Work order:
Name every process mentioned in the chewBBACA text.

Source text:
The documentation includes information about the integration with chewBBACA and how to run the new LoadSchema, DownloadSchema, SyncSchema and NSStats processes. The Chewie-NS source code is freely available and deployment of local instances can be easily achieved through Docker Compose.

This version also includes other changes:

  • The AlleleCall process will detect if a schema was created with previous chewBBACA versions and ask users if they wish to convert the schema to the latest version. The conversion process will not alter your schema files, it will simply add configuration files and copy the Prodigal training file to the schema's directory. You can force schema conversion with the --fc argument.
  • It is now required that users provide a valid Prodigal training file to the CreateSchema and PrepExternalSchema processes. The training file will be included in the schema and can be automatically detected by the AlleleCall process.

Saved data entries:
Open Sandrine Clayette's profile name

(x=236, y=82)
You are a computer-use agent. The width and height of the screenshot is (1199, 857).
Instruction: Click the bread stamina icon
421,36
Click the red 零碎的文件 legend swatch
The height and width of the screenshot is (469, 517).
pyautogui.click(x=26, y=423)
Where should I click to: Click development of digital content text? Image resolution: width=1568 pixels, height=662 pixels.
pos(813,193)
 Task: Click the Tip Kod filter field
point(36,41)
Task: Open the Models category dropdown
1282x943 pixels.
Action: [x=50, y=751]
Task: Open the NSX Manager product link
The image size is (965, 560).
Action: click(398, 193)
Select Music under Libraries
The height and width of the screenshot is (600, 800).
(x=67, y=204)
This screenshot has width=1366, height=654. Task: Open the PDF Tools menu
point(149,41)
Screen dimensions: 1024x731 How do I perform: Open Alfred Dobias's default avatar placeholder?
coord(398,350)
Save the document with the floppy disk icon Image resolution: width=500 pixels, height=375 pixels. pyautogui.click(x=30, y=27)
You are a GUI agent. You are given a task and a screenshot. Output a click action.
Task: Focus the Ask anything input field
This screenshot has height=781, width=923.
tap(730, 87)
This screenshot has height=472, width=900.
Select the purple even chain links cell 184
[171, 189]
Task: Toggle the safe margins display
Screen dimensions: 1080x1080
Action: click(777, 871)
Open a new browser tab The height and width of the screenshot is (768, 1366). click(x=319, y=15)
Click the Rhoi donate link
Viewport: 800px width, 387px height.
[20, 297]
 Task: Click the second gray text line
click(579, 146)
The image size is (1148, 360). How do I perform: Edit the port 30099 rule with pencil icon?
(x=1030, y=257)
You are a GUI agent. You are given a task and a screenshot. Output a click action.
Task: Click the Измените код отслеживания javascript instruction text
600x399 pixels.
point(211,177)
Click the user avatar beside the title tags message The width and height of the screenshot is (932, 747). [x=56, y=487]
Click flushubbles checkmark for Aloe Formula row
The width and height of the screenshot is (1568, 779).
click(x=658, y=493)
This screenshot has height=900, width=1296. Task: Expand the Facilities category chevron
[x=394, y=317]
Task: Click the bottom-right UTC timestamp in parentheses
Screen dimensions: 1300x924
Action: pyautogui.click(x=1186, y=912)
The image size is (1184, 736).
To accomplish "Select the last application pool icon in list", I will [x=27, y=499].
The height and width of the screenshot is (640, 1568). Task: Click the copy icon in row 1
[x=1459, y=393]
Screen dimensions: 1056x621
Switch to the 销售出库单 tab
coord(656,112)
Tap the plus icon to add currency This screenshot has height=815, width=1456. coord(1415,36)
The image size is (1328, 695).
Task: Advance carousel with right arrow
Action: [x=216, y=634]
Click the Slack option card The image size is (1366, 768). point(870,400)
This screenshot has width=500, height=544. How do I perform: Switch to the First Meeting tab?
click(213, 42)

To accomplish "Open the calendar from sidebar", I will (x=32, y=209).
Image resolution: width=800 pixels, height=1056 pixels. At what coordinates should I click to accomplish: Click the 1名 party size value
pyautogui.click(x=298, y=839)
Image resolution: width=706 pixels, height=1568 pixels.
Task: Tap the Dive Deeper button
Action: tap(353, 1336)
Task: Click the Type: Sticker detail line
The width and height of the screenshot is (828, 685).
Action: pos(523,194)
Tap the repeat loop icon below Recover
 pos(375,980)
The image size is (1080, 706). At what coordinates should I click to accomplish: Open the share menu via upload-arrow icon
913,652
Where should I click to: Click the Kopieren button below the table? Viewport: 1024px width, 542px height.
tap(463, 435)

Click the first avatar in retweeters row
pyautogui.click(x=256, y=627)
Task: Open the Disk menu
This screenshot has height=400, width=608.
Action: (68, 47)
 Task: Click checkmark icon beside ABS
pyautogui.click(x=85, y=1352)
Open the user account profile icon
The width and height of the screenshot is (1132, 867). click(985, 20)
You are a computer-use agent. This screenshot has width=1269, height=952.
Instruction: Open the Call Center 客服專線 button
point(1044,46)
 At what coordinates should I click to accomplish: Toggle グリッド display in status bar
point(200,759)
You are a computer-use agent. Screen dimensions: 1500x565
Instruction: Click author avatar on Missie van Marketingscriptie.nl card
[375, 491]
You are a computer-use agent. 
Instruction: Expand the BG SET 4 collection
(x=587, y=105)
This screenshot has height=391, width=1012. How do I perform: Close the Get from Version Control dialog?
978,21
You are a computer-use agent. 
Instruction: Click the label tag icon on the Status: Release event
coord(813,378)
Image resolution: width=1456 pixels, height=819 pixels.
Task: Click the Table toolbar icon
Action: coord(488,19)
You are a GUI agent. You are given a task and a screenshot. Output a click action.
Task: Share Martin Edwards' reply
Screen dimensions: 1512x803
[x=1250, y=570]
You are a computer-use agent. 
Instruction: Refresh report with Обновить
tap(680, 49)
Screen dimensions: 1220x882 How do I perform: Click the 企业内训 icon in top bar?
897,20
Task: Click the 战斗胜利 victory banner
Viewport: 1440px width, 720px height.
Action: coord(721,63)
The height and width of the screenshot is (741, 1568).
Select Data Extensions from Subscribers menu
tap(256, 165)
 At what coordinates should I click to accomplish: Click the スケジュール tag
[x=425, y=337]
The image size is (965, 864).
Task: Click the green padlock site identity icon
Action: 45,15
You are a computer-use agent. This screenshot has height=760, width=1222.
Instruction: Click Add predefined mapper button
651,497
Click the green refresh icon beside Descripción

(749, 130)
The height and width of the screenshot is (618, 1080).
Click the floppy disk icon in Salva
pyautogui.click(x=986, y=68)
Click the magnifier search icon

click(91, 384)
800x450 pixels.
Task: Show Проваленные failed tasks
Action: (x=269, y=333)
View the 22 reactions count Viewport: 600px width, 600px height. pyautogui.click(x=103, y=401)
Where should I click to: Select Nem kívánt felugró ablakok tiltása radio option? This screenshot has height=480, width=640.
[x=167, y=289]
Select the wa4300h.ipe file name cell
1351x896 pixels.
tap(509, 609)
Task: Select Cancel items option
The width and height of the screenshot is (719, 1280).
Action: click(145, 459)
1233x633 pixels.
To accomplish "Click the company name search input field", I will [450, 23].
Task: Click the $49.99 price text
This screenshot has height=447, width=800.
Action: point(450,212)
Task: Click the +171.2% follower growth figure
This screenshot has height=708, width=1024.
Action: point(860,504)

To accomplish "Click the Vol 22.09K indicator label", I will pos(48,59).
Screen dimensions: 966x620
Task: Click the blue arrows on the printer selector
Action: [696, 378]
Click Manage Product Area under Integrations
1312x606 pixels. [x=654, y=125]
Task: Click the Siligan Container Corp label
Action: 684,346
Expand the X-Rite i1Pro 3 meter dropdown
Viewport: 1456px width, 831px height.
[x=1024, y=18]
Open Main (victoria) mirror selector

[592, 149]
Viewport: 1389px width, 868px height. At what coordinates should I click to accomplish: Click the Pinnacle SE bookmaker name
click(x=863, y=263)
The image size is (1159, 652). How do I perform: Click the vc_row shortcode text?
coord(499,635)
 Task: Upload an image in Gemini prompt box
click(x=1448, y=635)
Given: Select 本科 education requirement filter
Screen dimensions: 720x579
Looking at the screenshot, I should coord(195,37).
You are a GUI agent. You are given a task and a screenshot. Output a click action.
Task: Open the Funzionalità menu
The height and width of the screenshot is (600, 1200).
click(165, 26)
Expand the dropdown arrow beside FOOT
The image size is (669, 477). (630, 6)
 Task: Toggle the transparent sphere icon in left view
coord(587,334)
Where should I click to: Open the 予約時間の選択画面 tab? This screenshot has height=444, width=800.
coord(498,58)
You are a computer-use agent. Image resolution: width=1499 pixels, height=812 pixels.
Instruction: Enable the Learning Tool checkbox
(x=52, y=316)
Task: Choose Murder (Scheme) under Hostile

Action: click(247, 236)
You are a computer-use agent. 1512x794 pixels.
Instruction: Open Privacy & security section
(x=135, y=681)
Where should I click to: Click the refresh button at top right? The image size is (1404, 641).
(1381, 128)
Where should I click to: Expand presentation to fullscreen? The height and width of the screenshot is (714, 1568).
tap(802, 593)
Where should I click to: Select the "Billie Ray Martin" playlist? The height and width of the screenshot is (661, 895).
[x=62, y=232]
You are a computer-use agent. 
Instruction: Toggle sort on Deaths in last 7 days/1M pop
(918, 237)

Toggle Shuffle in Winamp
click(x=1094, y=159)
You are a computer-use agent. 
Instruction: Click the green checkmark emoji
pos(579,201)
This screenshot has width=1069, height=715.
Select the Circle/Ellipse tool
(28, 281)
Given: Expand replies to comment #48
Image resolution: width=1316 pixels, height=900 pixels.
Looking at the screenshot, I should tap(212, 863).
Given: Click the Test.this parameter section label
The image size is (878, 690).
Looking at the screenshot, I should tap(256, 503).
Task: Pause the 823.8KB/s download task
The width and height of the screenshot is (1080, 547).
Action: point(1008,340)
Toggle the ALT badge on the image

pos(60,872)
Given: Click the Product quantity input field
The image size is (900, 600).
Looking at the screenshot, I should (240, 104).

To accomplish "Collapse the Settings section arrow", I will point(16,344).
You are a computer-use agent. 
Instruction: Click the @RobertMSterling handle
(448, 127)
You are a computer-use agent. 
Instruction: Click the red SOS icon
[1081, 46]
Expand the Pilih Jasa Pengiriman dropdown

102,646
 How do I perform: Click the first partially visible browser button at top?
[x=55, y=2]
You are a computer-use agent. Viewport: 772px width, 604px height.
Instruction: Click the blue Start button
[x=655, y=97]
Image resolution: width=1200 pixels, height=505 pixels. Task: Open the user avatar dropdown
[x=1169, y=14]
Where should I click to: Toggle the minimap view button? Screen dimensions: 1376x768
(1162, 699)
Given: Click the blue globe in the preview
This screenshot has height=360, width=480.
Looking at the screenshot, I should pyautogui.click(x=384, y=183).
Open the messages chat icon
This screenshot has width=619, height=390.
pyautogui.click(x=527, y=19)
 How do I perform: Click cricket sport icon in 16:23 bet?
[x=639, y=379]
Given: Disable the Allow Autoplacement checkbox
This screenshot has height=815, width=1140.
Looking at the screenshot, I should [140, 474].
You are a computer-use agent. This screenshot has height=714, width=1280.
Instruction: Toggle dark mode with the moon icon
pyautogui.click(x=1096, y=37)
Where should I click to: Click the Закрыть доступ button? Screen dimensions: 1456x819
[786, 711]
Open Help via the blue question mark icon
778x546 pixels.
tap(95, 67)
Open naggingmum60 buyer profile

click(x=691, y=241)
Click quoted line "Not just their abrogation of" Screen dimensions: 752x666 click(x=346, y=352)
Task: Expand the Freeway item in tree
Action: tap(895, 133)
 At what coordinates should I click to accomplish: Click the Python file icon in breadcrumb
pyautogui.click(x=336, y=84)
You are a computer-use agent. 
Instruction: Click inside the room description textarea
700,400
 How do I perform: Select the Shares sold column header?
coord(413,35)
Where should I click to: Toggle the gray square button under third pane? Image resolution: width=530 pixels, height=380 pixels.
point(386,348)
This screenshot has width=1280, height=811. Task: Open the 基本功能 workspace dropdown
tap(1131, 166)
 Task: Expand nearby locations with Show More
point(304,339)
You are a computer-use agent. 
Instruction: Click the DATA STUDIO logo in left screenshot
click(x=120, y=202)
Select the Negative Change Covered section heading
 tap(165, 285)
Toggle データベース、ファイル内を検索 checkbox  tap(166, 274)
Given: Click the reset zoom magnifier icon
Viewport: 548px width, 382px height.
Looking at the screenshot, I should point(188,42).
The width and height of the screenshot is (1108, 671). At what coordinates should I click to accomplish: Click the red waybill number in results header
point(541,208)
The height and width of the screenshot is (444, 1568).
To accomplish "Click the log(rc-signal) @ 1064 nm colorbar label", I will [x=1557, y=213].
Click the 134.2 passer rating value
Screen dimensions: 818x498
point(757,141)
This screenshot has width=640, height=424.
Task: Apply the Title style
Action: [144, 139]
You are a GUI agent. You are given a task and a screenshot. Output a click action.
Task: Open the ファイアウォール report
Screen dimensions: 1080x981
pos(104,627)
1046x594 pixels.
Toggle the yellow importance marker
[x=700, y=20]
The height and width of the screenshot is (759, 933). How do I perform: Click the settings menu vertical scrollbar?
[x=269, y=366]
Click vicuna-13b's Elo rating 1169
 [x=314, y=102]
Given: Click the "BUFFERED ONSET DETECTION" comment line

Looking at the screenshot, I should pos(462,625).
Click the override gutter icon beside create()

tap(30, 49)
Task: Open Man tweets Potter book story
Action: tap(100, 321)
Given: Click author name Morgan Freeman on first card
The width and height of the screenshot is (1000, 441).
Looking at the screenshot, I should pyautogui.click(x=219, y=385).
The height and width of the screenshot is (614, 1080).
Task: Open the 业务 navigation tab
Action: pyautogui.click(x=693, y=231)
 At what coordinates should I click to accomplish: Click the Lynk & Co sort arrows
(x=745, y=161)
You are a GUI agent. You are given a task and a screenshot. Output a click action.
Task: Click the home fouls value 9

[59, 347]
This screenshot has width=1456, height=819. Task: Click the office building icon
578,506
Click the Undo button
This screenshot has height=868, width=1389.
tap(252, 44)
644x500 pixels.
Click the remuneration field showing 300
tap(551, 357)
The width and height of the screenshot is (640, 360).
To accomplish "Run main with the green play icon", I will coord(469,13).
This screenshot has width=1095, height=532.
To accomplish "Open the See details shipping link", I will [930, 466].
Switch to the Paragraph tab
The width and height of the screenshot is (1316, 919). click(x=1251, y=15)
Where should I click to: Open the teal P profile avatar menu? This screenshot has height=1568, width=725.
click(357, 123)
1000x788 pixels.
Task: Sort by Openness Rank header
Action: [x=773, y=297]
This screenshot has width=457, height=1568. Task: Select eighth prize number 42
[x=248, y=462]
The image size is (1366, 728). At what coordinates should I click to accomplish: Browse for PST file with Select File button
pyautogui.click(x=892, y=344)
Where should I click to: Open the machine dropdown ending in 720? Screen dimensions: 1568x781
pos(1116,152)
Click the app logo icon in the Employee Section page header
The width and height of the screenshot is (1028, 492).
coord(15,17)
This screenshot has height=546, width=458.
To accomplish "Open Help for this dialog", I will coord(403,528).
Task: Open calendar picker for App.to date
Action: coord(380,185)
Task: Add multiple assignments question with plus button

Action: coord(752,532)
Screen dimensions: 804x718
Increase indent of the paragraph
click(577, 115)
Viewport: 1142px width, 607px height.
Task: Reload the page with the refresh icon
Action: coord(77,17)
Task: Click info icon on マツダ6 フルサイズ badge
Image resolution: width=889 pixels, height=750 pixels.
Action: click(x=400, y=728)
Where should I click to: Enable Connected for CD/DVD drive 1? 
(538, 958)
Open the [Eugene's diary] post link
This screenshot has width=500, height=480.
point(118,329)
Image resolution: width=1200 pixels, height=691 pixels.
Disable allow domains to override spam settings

Answer to this problem:
LoadSchema, DownloadSchema, SyncSchema, NSStats, AlleleCall, CreateSchema, PrepExternalSchema